Code sample using AWS IoT Greengrass V2

Solution architecture

This code sample can be used to manage the full lifecycle of ML models deployed to edge devices. Prepare your model with Amazon SageMaker and deploy and run the model on edge devices (e.g. Raspberry Pi) with AWS Greengrass v2. Edge application logs are streamed back to the cloud for visualization within Amazon Cloudwatch. We use the ONNX Runtime to scale to different device frameworks and hardware ML accelerators.

While you can use this code sample to deploy any type of model to an edge device, our example uses Amazon SageMaker to train an AutoEncoder using wind turbine sensor data acquired from a simulated device, exports the model to the ONNX format, and deploys it to a Raspberry Pi. Each edge device has a Python application which reads the raw data from the simulated device and performs prediction using the ONNX model. For each edge device there is a Greengrass core device. This is required by the application that runs on the edge device to send logs to the cloud and for the OTA model update mechanism. The application collects some metrics from the predictions, as well as the simulated device readings, and sends them to an MQTT topic. Lambda functions process the data from the MQTT topic and ingests it to Amazon Cloudwatch logs. This data can then be visualized using an Amazon Cloudwatch dashboard.

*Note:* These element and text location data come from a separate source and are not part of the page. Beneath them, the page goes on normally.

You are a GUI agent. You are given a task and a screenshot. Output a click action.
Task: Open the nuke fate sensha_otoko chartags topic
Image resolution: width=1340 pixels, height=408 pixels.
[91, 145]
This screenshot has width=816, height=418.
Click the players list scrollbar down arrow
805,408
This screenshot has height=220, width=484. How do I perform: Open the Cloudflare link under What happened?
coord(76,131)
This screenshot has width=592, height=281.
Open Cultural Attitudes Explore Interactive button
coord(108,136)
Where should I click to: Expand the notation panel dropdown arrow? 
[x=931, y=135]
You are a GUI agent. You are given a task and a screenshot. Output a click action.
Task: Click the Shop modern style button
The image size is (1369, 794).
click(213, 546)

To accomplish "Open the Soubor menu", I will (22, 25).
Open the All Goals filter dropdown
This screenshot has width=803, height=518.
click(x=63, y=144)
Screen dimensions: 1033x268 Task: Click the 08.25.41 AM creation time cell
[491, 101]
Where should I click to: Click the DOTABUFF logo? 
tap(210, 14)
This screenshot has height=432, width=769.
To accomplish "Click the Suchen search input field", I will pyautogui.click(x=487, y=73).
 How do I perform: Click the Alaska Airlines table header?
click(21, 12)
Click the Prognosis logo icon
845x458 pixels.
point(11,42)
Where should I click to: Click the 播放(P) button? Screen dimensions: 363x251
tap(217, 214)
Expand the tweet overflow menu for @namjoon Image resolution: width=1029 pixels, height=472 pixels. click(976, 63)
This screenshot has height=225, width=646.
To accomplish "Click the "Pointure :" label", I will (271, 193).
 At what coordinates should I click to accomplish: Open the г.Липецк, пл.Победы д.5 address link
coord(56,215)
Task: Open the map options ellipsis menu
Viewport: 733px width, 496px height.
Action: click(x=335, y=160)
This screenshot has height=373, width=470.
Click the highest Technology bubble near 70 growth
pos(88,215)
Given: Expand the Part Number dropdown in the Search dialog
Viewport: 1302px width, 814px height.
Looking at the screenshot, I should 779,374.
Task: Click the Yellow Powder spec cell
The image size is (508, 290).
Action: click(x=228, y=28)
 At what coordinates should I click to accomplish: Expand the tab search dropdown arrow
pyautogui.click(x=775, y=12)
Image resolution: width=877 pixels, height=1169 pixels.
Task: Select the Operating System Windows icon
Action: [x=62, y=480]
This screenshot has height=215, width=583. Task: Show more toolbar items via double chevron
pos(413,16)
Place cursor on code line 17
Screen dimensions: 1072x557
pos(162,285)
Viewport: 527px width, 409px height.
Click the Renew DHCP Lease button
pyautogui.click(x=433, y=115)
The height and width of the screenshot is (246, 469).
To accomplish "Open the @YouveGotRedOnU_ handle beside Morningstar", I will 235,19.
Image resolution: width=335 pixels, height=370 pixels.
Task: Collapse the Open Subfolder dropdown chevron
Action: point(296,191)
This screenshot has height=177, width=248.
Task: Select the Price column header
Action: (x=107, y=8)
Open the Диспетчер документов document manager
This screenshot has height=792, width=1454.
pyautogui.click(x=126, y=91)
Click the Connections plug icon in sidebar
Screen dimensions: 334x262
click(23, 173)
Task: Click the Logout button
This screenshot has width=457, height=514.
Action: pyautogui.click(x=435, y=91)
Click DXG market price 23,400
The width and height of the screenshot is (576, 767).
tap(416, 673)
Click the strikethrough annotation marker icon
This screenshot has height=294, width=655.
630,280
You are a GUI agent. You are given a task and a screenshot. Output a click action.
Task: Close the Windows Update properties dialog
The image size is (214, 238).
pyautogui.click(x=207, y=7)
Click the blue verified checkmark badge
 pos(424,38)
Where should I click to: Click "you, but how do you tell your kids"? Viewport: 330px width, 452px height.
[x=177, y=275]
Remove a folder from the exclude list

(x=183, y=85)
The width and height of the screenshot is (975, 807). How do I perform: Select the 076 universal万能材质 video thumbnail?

A data scientist uses Sagemaker Studio to prepare a ML model
Sensor data preparation
A model is trained (windturbine)
The model is registered in the Sagemaker Model Registry with a new version, awaiting approval
An IIoT engineer validates manually the model version
When a model is approved, an Amazon Eventbridge rule triggers a new deployment
Model is exported to the ONNX format, then saved in an Amazon Simple Storage Service (S3) bucket. Three AWS IoT Greengrass components are created and published (one containing the model, one containing the detector python application, and one creating a virtual environment and installing all the dependencies)
A notification is triggered once the new object is put into S3. An AWS IoT Greengrass deployment is created through an AWS Lambda function targetting the edge devices
The Greengrass components are deployed on the target device through the Greengrass deployment. The edge device is running the Greengrass core runtime.
The model is loaded and a new ONNX runtime inference session is started
The application reads raw data from the simulated device through a local MQTT broker
The application runs a prediction based on the acquired raw data
Application logs are captured and published to an MQTT topic
An IoT rule reads the application logs
A Lambda function parses the application logs
Parsed data are ingested to Amazon Cloudwatch logs
An operator can access the Cloudwatch dashboard and visualize anomalies and other information

To learn more about AWS IoT Greengrass, check out how AWS IoT Greengrass works

Each Greengrass core device (Raspberry pi) contains a full deployment of the components detailed in the architecture above.

Getting started

Pre-requisites

An AWS account. We recommend to deploy this solution in a new account
AWS CLI: configure your credentials

aws configure --profile [your-profile] 
AWS Access Key ID [None]: xxxxxx
AWS Secret Access Key [None]:yyyyyyyyyy
Default region name [None]: us-east-1 
Default output format [None]: json

Node.js: v18.12.1
AWS CDK: 2.94.0
Projen: 0.65.14

npm install -g npm aws-cdk projen

jq: jq-1.6
Raspberry Pi (tested with a Raspberry Pi 4)

Deploy the solution

This project is built using Cloud Development Kit (CDK) and projen. See Getting Started With the AWS CDK for additional details and prerequisites. When running the commands below, projen will run python and not python3, so make sure your python command runs the correct Python version.

Clone this repository.

$ git clone https://github.com/aws-samples/ml-edge-getting-started/

Enter the code sample directory.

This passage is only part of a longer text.